A few years ago, a friend introduced me to Peter Weir's 1975 film Picnic at Hanging Rock, a sort of artsy thriller, set in 1900, with all sorts of ominous symbolism and suggestiveness, about a group of Australian schoolgirls on a school trip to Hanging Rock, a geologic formation (apparently properly called a mamelon) in Victoria. The movie divides viewers, because the disappearance of three of the girls and one mistress on (or into?) the rock, followed by the reappearance of one of the girls, traumatized and apparently unable to recall (or unwilling to reveal) anything, remains unresolved at the end of the film. The movie was based on a 1967 novel of the same name by Australian novelist Joan Lindsay, who had apparently drafted a final chapter explaining the disappearances, which was removed prior to publication. (It was finally published in 1987 as The Secret of Hanging Rock, though a synopsis on Wikipedia, which takes the story firmly into the realm of the supernatural or mythology and thus dissipates the eerie unexplainability of the rest of the story, seems less satisfying to me than no solution at all).
I loved the movie, for all of its vague suggestions and implications, its portrayals of young women (possibly) breaking free of Victorian sexual repression and of two young men who become obsessed with the disappearances, not to mention a brilliant performance by Rachel Roberts as the repressive headmistress of the school who seems to come to her own day of reckoning with the rock. (As an aside, I've only just learned that Roberts was married for a time to Rex Harrison, for those interested in movie trivia.)

+===+

SHORT EXERCISE. Rewrite the Picnic at Hanging Rock piece from "I loved the" up to and including "in movie trivia.)", replacing "headmistress" with "principal".

ENTRIES SUPPLIED.

+===+

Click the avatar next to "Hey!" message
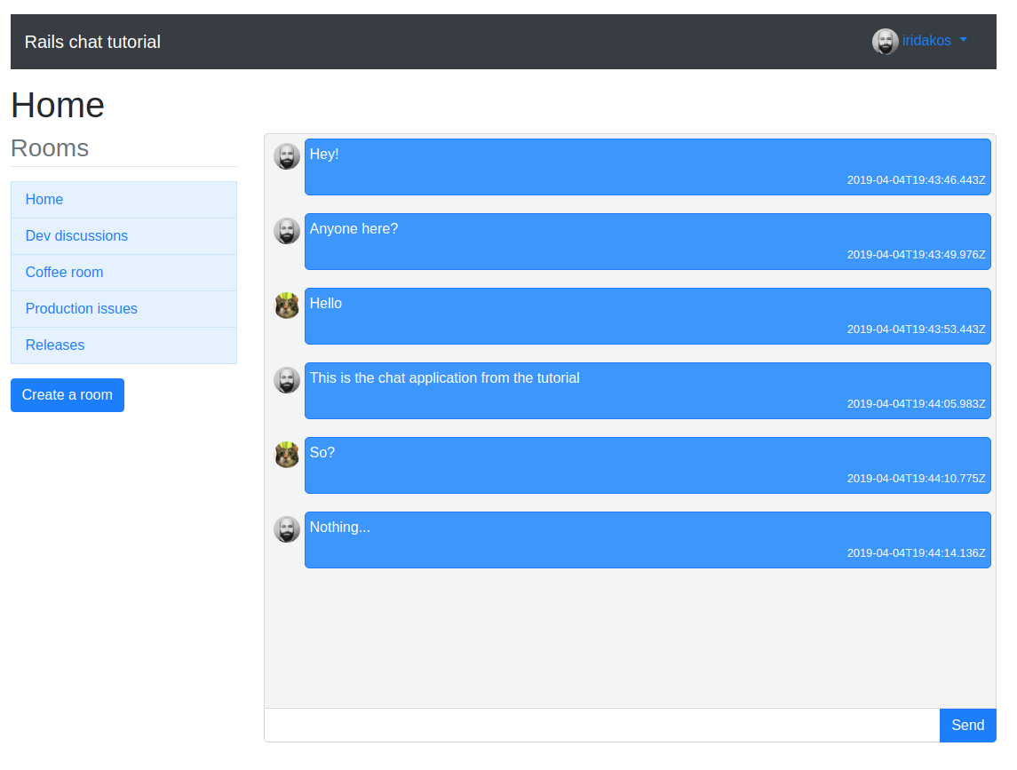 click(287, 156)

+===+

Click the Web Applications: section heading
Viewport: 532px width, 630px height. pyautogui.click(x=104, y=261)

+===+

RIGHT ANSWER.
I loved the movie, for all of its vague suggestions and implications, its portrayals of young women (possibly) breaking free of Victorian sexual repression and of two young men who become obsessed with the disappearances, not to mention a brilliant performance by Rachel Roberts as the repressive principal of the school who seems to come to her own day of reckoning with the rock. (As an aside, I've only just learned that Roberts was married for a time to Rex Harrison, for those interested in movie trivia.)